Regarding the request for the state of emergency to receive an additional 30-day extension, the Prime Minister of the Caretaker Government of North Macedonia Oliver Spasovski informed that after the meeting the President had decided to accept the request, but only for a 14-day period. As he explained, the reason lied in the need to mitigate the socio-economic consequences of the health crisis, in order to enable the government to issue decrees.

As for the claims that the government is using the state of emergency for bribes, Pendarovski said that such abuses are not possible with EBRD funds. As he said, the decision on the state of emergency had nothing to do with the date of the elections. He explained that the measures and restrictions that were not directly related to the state of emergency did not derive from it either, as some believe, urging the government to consider withdrawing them, as the state of emergency was not an obstacle.
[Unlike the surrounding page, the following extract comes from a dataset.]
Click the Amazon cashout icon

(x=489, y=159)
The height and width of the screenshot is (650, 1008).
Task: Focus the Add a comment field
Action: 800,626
Asked what the Central Election Commission’s opinion was on the elections, Pendarovski said the issue had been raised and that Minister Nikola Dimitrov had been reassured by the ODIHR that it could send observers.

In addition to the published opinion and the protocol of the Committee on Health Diseases, there was also the position that, until a vaccine was found, the elections would be held either here or somewhere else under a special regime. The Central Election Commission has again announced the deadlines but, as he explains, it cannot decide the date of the elections and will have to adapt to the existing decision. As he says, the members of the Commission are top professionals and the material submitted to him was adopted unanimously and no one opposed it.

“And let me repeat”, Pendarovski said, “the Commission does not decide on the date, and whoever it is that does, they will be respected”.

As for the anti-discrimination law, Pendarovski said he had no interest in it, but the Parliament and the local services did. This law was passed with more than 50 votes, and it was considered that the re-vote could be by a majority, although in reality, after his return from the presidency, he would have to have 61 votes.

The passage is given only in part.